_Reading text_:
* START *

Hi there,
I've been spending some time tracking down a bug that's been causing memory corruption followed by random kernel panics. Thanks to the kernel's slab memory debugger I tracked it down to a kfree in send.c that was freeing a block of memory that had been written to past the end of its allocation.
Turned out to be a simple typo, which I've fixed in the following patch. When resizing the packet_buff struct in batman_if, the new length was being updated but the old length was being used for the kmalloc(), causing something later to think it had more memory allocated to write to, hence writing past the end of the allocation.
Signed-off-by: Scott Raynel scottraynel@gmail.com
Index: send.c =================================================================== --- send.c (revision 1105) +++ send.c (working copy) @@ -159,7 +159,7 @@ if ((hna_local_changed) && (batman_if->if_num == 0)) {
new_len = sizeof(struct batman_packet) + (num_hna * ETH_ALEN); - new_buf = kmalloc(batman_if->pack_buff_len, GFP_ATOMIC); + new_buf = kmalloc(new_len, GFP_ATOMIC);
/* keep old buffer if kmalloc should fail */ if (new_buf) {
Cheers,
-- Scott Raynel WAND Network Research Group Department of Computer Science University of Waikato New Zealand
Hey,
Turned out to be a simple typo, which I've fixed in the following patch. When resizing the packet_buff struct in batman_if, the new length was being updated but the old length was being used for the kmalloc(), causing something later to think it had more memory allocated to write to, hence writing past the end of the allocation.

* END *

_Recorded information_:
* START *

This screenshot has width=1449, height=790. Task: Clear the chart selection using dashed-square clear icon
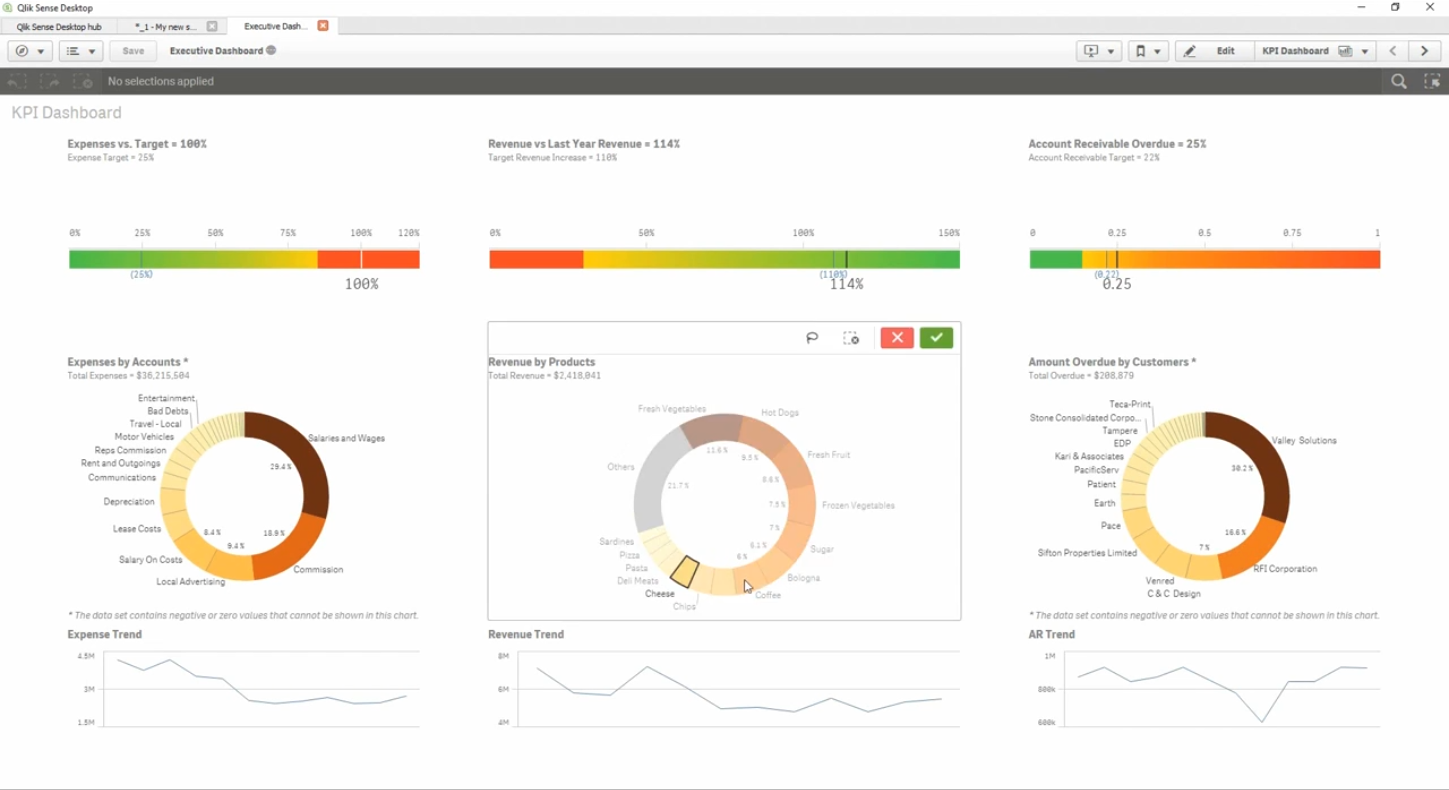coord(851,338)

* END *

_Parts of the exercise_:
(A) List every organizational unit and place named in the signature of the send.c bug thread.
(B) Pick up the send.c bug thread after its final sentence and continue it.
The lines shown after the send.c bug thread come from an unrelated source.

_The results_:
(A)
WAND Network Research Group
Department of Computer Science
University of Waikato
New Zealand

(B)
wow - nice catch ! I happily applied your patch (revision 1173). :-)
Regards, Marek
Hey Scott,
thank you very much for the fix! Can you confirm if this bug is related to https://dev.open-mesh.net/batman/ticket/86 ? This bug has very likely been caused by a memory corruption, but i couldn´t find where. (i have not experienced any kernel panics by this however ...).
Thanks, best regards Simon
On Thu, Dec 04, 2008 at 02:14:27PM +1300, Scott Raynel wrote:
Hi there,
I've been spending some time tracking down a bug that's been causing memory corruption followed by random kernel panics. Thanks to the kernel's slab memory debugger I tracked it down to a kfree in send.c that was freeing a block of memory that had been written to past the end of its allocation.
Turned out to be a simple typo, which I've fixed in the following patch. When resizing the packet_buff struct in batman_if, the new length was being updated but the old length was being used for the kmalloc(), causing something later to think it had more memory allocated to write to, hence writing past the end of the allocation.
Signed-off-by: Scott Raynel scottraynel@gmail.com
Index: send.c
--- send.c (revision 1105) +++ send.c (working copy) @@ -159,7 +159,7 @@ if ((hna_local_changed) && (batman_if->if_num == 0)) {
new_len = sizeof(struct batman_packet) + (num_hna * ETH_ALEN);
new_buf = kmalloc(batman_if->pack_buff_len, GFP_ATOMIC);
new_buf = kmalloc(new_len, GFP_ATOMIC);
/* keep old buffer if kmalloc should fail */ if (new_buf) {
Cheers,
-- Scott Raynel WAND Network Research Group Department of Computer Science University of Waikato New Zealand
B.A.T.M.A.N mailing list B.A.T.M.A.N@open-mesh.net https://list.open-mesh.net/mm/listinfo/b.a.t.m.a.n
Hi Simon,
On 5/12/2008, at 12:35 AM, Simon Wunderlich wrote:
Hey Scott,
thank you very much for the fix! Can you confirm if this bug is related to https://dev.open-mesh.net/batman/ticket/86 ? This bug has very likely been caused by a memory corruption, but i couldn´t find where. (i have not experienced any kernel panics by this however ...).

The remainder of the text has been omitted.